#### Task statement:
Repeat only the lines below that run from the line with "Given: Click the heart" to the line with "This screenshot has height=531, width=1000.", ends included; skip every picture.

#### Source data:
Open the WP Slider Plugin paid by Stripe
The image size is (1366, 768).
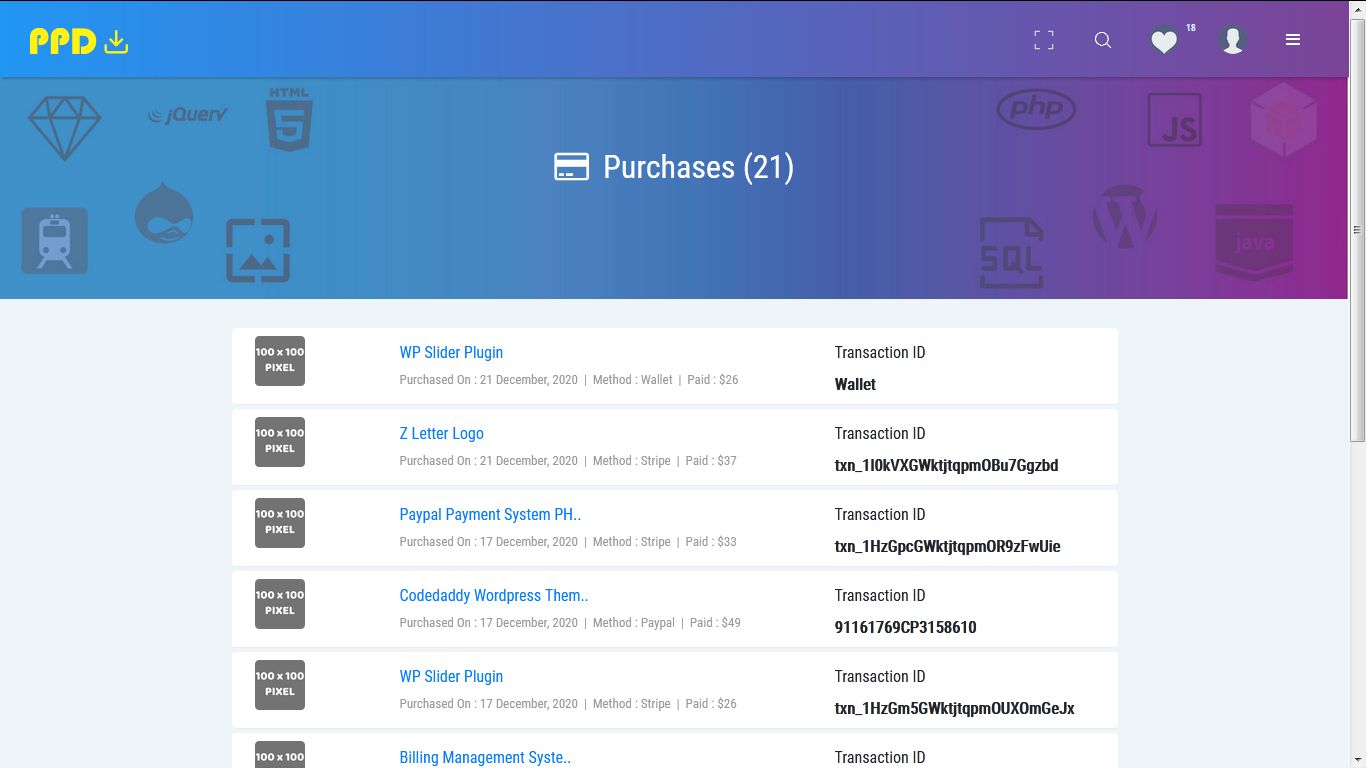[x=451, y=676]
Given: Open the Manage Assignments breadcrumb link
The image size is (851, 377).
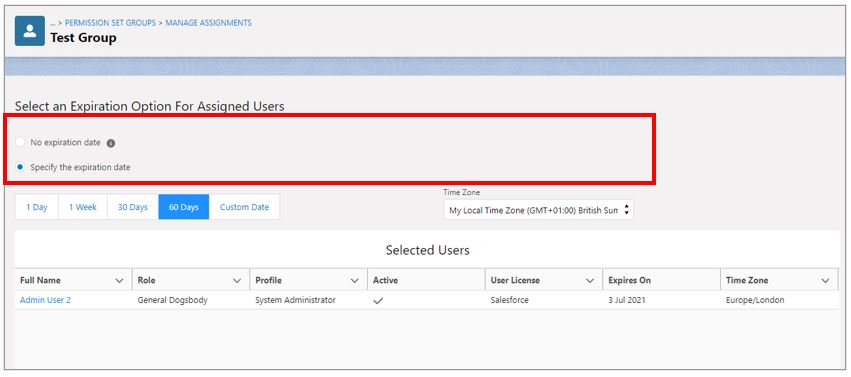Looking at the screenshot, I should coord(208,23).
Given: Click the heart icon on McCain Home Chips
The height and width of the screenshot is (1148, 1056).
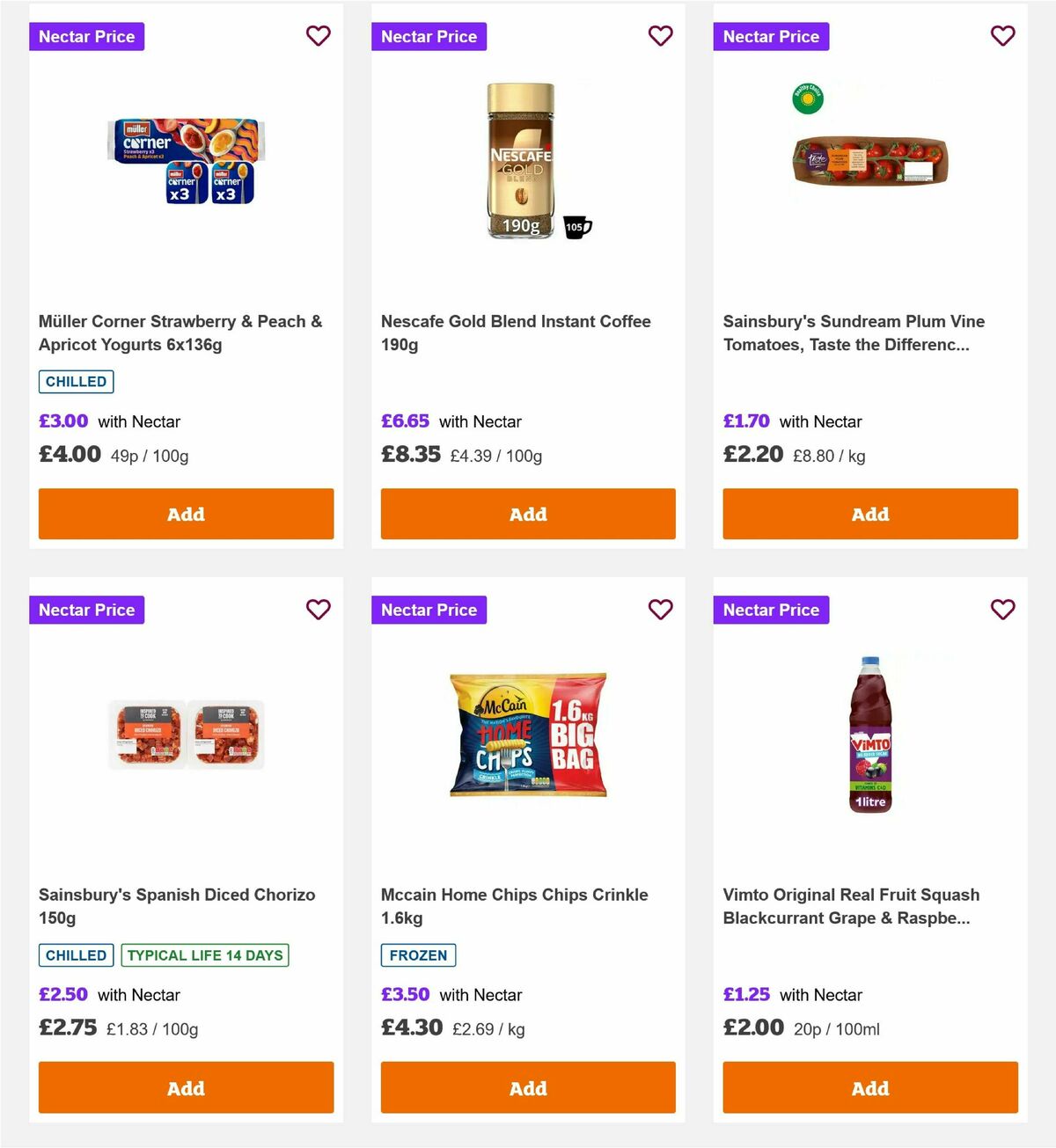Looking at the screenshot, I should pos(660,609).
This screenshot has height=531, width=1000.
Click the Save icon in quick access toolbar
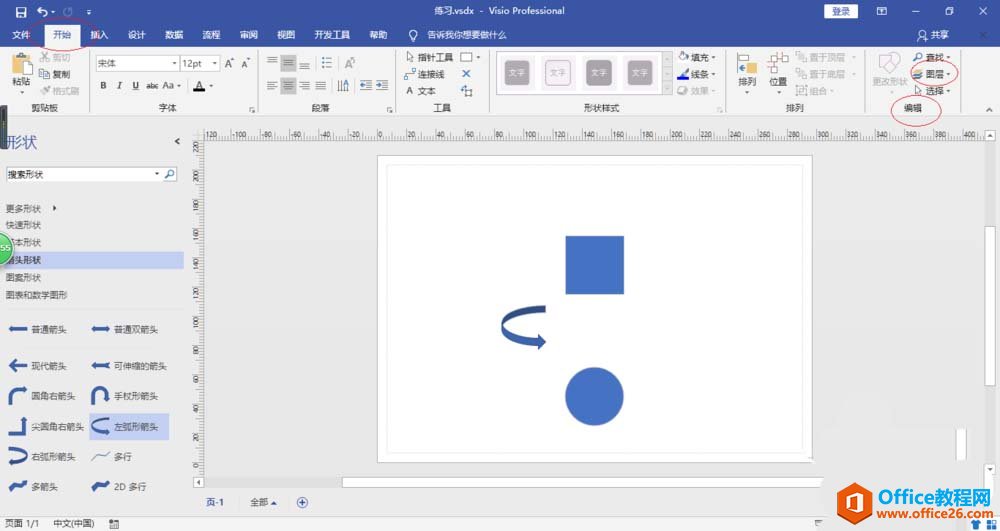pos(21,11)
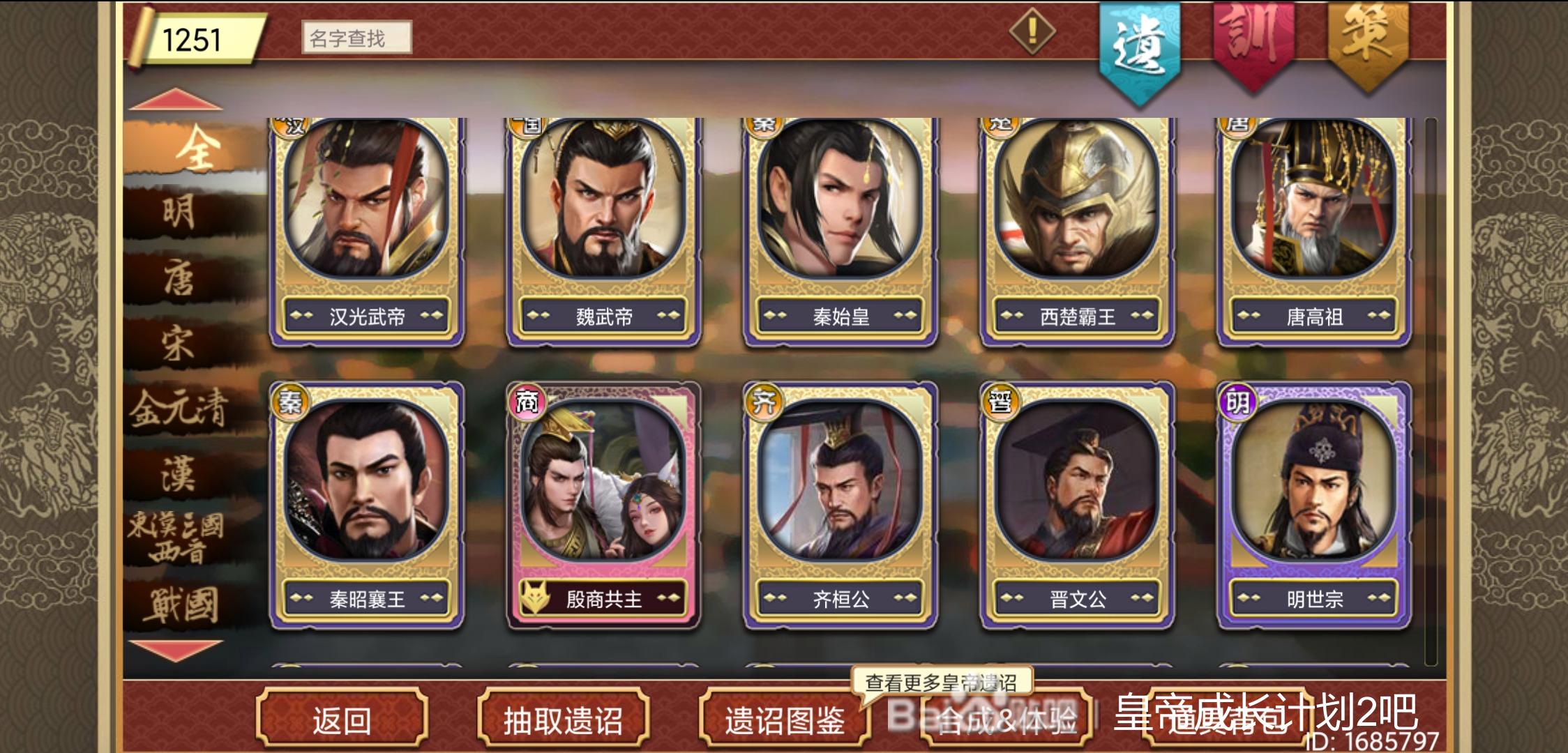Image resolution: width=1568 pixels, height=753 pixels.
Task: Click the 明 dynasty badge on 明世宗 card
Action: click(1237, 402)
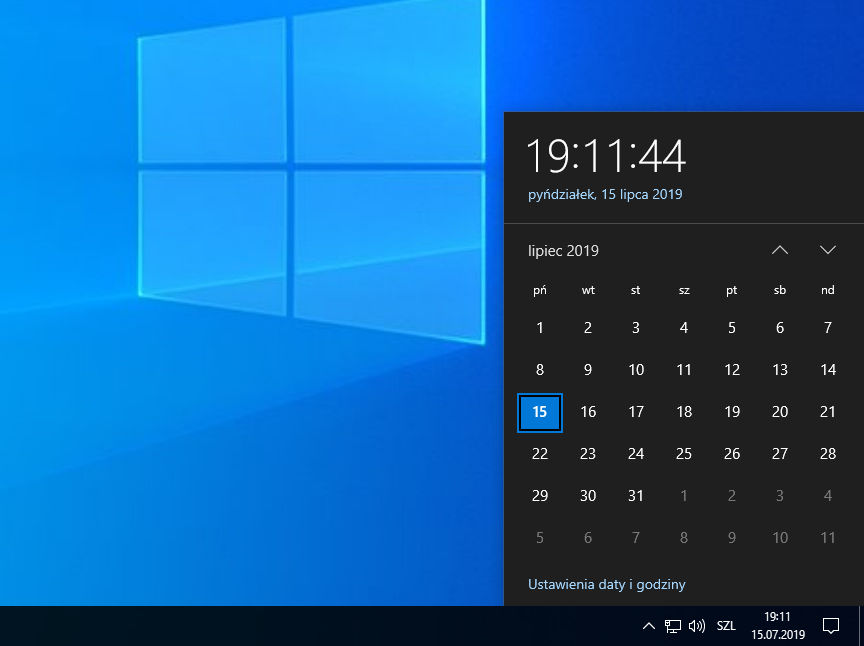The width and height of the screenshot is (864, 646).
Task: Open the Action Center notifications icon
Action: click(830, 626)
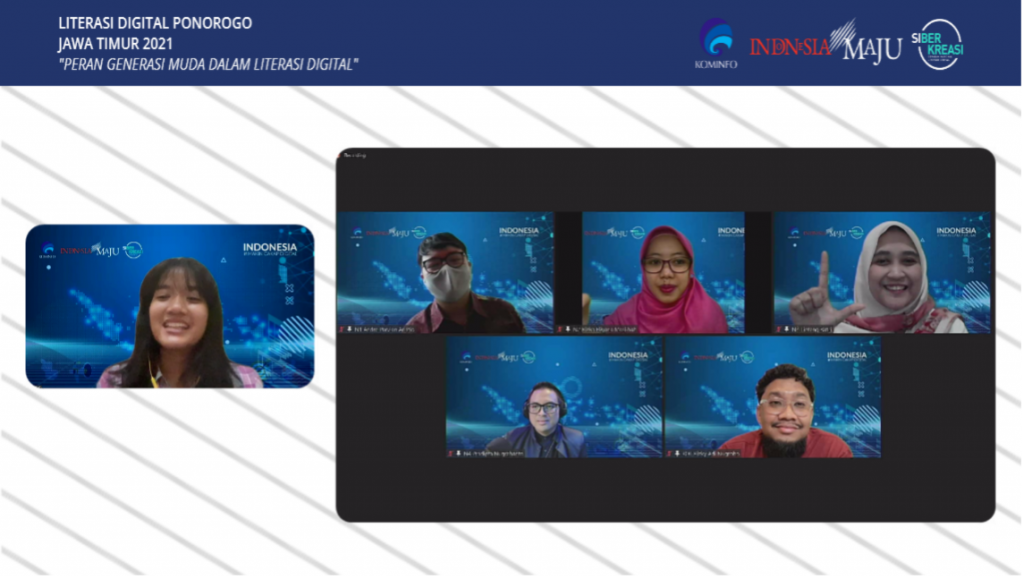Click the Recording indicator in the meeting window
This screenshot has width=1024, height=579.
coord(354,156)
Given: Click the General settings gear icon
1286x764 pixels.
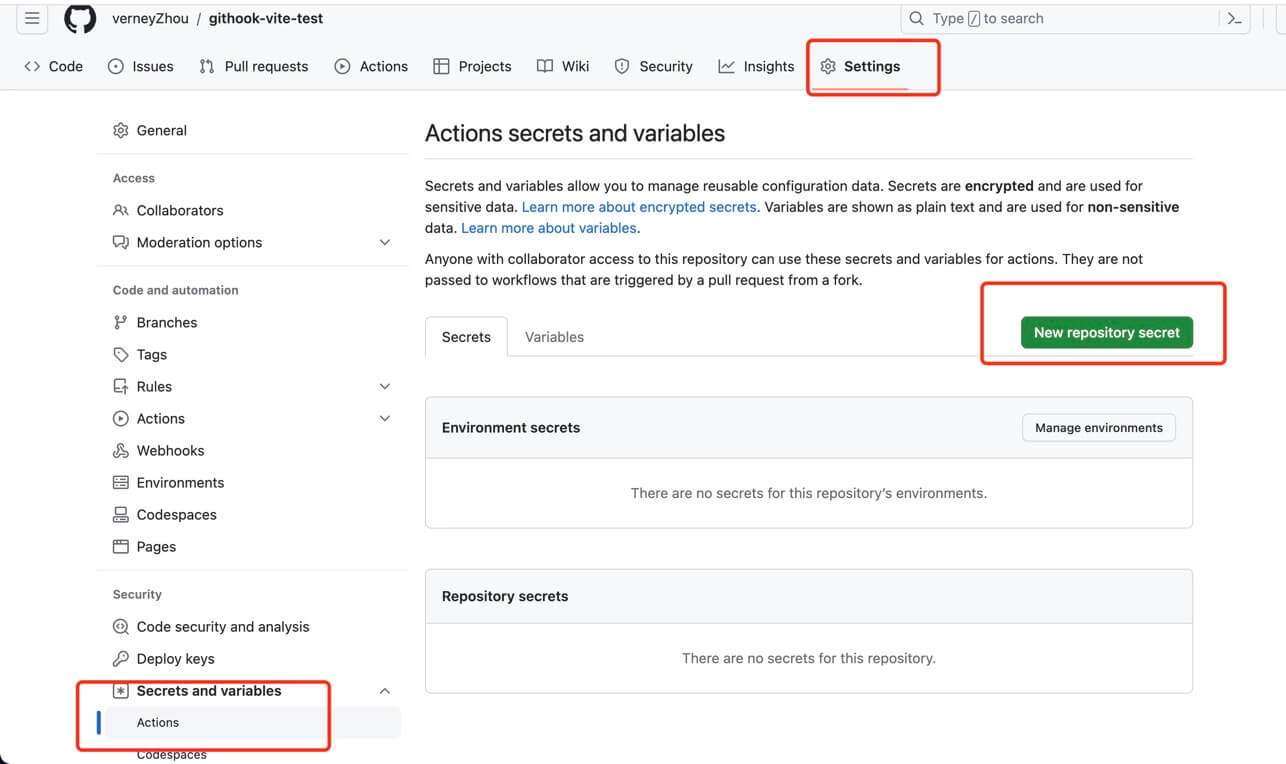Looking at the screenshot, I should [x=121, y=131].
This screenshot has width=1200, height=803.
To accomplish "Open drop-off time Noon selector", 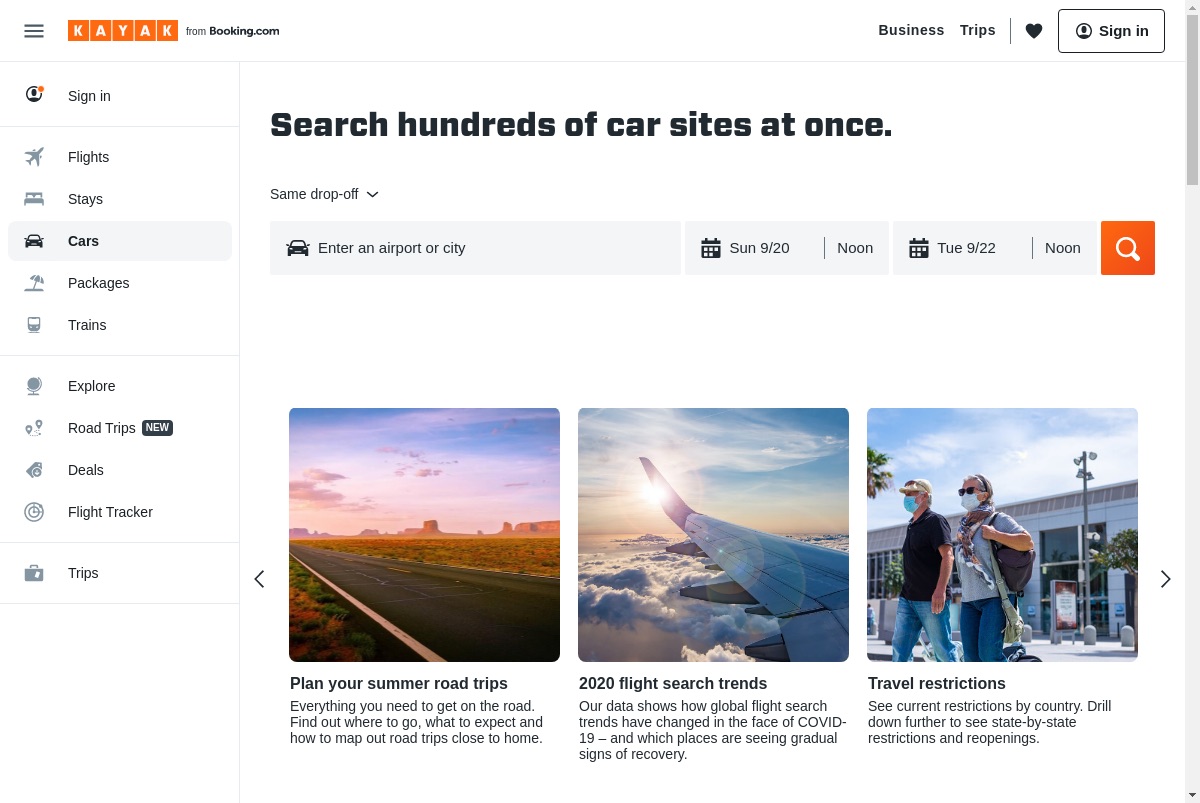I will (x=1063, y=248).
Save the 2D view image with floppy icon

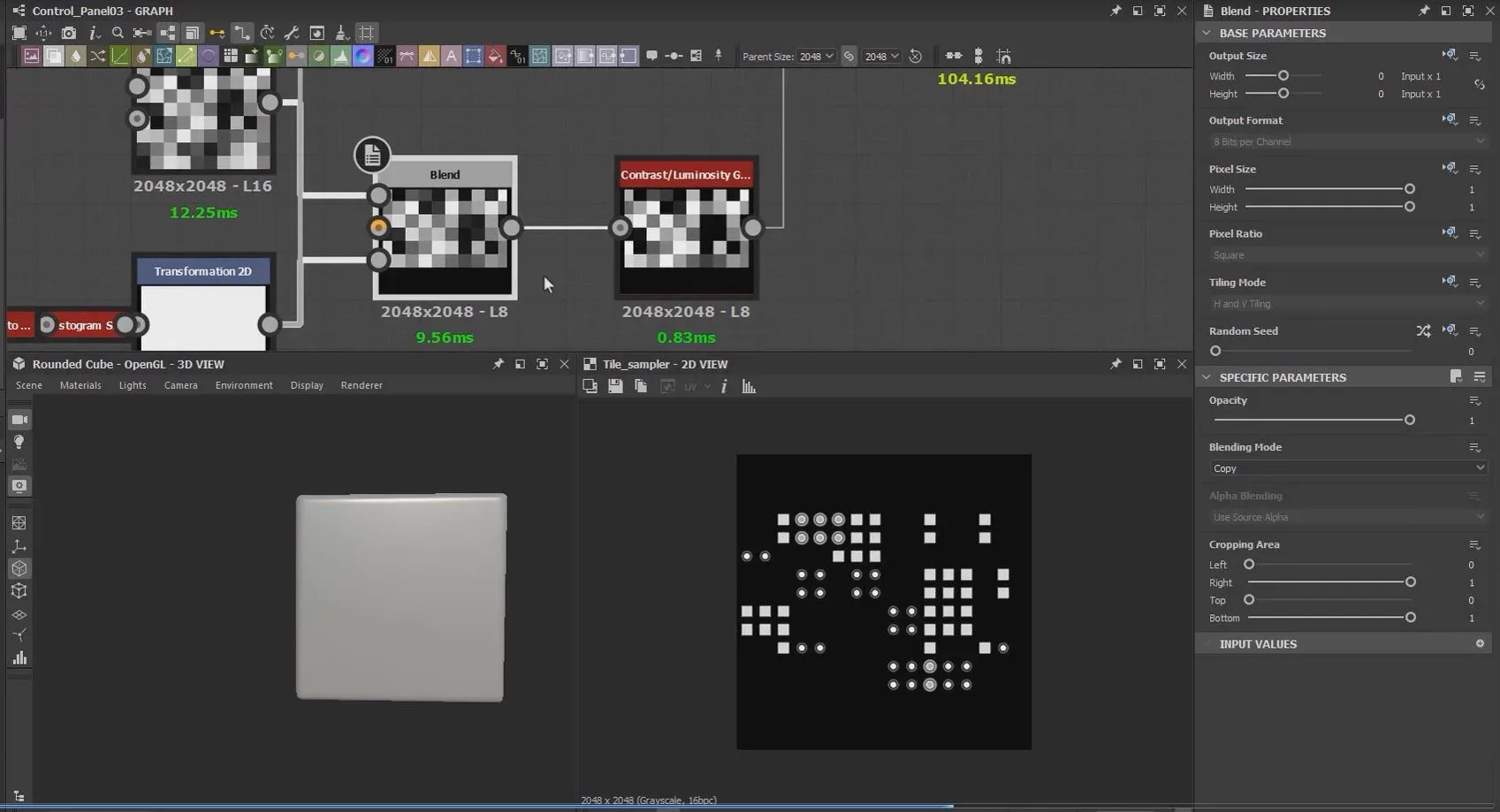pyautogui.click(x=615, y=386)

#### Exercise result:
Given: Click the heart icon on McCain Home Chips
The height and width of the screenshot is (1148, 1056).
Looking at the screenshot, I should pos(660,609).
This screenshot has height=531, width=1000.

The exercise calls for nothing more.